Tenant toujours le cheval par la bride, Xaintrailles passa sa main libre sous le bras de Catherine et l'entraîna. Ils marchèrent un moment, en silence, puis le capitaine dit entre ses dents.

— J'aurais dû m'en douter ! Pour rien au monde il ne nous la rendrait. Le

Te Deumque Bedford a fait chanter à Paris donne la mesure de la peur qu'ils ont eue, tous tant qu'ils sont ! Il faudra trouver autre chose...

Mais Catherine, constatant qu'il lui faisait tourner le dos à l'abbaye Saint-Corneille et se dirigeait plutôt vers le vieux château de Charles V dont la masse triangulaire se découpait dans la nuit, s'arrêta net.

— Où me conduisez-vous ? Je veux retourner auprès d'Arnaud...

— C'est inutile. Il est inconscient. Et vous ne pouvez demeurer dans un couvent de bénédictins. Je vous ai fait préparer une chambre dans la maison d'une riche veuve où votre servante vous attend déjà. Demain matin vous pourrez venir aux nouvelles avant de repartir pour Bourges...

— Repartir pour Bourges ? Est-ce que vous êtes fou ? Pourquoi croyez-vous que je suis venue jusqu'ici ? Pour le plaisir contestable de me brouiller à mort avec Philippe de Bourgogne ? Tant qu'Arnaud y sera, j'y serai et aucune force humaine ne pourra m'en arracher, vous m'entendez ? Ni vous, ni personne...

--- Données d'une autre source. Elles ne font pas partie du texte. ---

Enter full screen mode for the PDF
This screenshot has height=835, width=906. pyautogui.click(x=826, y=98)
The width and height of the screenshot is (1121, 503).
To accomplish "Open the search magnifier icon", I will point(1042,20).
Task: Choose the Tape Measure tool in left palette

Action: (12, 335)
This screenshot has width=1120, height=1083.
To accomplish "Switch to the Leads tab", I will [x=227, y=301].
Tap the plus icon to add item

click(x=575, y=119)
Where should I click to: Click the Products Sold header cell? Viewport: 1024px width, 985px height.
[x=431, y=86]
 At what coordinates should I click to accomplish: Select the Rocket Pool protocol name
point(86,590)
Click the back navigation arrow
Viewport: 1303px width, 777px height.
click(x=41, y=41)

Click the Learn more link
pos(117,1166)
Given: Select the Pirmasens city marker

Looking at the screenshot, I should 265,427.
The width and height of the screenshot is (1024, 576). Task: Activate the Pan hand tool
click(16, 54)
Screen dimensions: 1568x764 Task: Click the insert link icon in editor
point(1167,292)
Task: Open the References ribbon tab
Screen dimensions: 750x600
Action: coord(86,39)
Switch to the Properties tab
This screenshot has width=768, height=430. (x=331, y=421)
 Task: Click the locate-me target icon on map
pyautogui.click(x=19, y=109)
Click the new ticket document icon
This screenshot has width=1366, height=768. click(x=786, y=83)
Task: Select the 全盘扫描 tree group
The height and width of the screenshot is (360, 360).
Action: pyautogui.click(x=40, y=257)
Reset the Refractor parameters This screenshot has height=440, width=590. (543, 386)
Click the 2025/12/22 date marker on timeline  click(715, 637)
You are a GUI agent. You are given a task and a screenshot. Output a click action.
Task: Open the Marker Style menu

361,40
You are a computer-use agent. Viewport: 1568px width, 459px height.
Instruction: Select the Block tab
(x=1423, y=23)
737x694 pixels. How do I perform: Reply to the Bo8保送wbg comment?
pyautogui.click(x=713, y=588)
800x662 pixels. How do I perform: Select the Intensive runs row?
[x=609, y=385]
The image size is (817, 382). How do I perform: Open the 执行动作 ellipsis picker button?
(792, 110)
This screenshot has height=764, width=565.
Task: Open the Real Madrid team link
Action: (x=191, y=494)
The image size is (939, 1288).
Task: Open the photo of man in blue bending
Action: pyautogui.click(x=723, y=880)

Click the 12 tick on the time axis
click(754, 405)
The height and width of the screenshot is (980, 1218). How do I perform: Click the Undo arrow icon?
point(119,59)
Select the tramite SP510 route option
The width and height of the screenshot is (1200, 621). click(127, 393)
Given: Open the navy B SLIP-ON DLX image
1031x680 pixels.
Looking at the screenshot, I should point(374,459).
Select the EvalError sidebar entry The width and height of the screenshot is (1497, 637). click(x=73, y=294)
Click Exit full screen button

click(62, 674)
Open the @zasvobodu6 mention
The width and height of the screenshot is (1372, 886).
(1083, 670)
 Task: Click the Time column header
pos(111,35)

— C'est bon ! fit-il conciliant avec un demi-sourire, ne criez pas si fort, vous allez ameuter tout le quartier ! Vous resterez, puisque vous y tenez, mais promettez-moi de n'aller au couvent qu'avec moi, sous ma garde. Je n'ai aucune envie que vous y fassiez du scandale. Au surplus, le siège va se durcir et je n'ai pas trop de tous mes hommes. Vous donner une escorte m'eût gêné. Allons, Catherine, cessez donc de me regarder avec cette mine furieuse. Vous n'avez pas encore compris, depuis le temps, que je suis votre allié ? Tenez, voici votre maison. Entrez et allez vous reposer, vous en avez le plus grand besoin.

— Mais... Arnaud ?

— Arnaud ne mourra pas cette nuit ! Le père prieur qui le soigne commence à reprendre espoir. Il dit qu'il devrait être mort depuis longtemps et que cette survie obstinée est bon signe. Il va essayer un nouveau traitement sur la nature duquel il reste muet comme une carpe...

Mal convaincue, Catherine enveloppa Xaintrailles d'un regard soupçonneux mais l'Auvergnat roux semblait curieusement détendu, ce soir. Il n'avait plus entre ses épais sourcils la barre soucieuse qu'il avait traînée tout le long de la route. Docile, déjà un peu rassurée, Catherine entra dans la maison dont il lui ouvrait la porte. Dans l'escalier, elle trouva Sara souriante.

— Viens, fit la tzingara, on t'a préparé un bon lit. Rien de comparable avec ces affreuses couchettes de moine ! Là-dedans, tu dormiras bien...

Il est certain que, le lendemain, Arnaud sans être encore vraiment mieux, avait perdu cet aspect cadavérique si terrifiant. Il était toujours pâle mais sa peau n'avait plus son reflet verdâtre et ses mains avaient enfin cessé leur tragique va-et-vient. Il écouta sans broncher le récit que lui fit Catherine de son entrevue avec Philippe de Bourgogne, indifférent en apparence, si lointain que la jeune femme se crut, une fois de plus, condamnée par lui.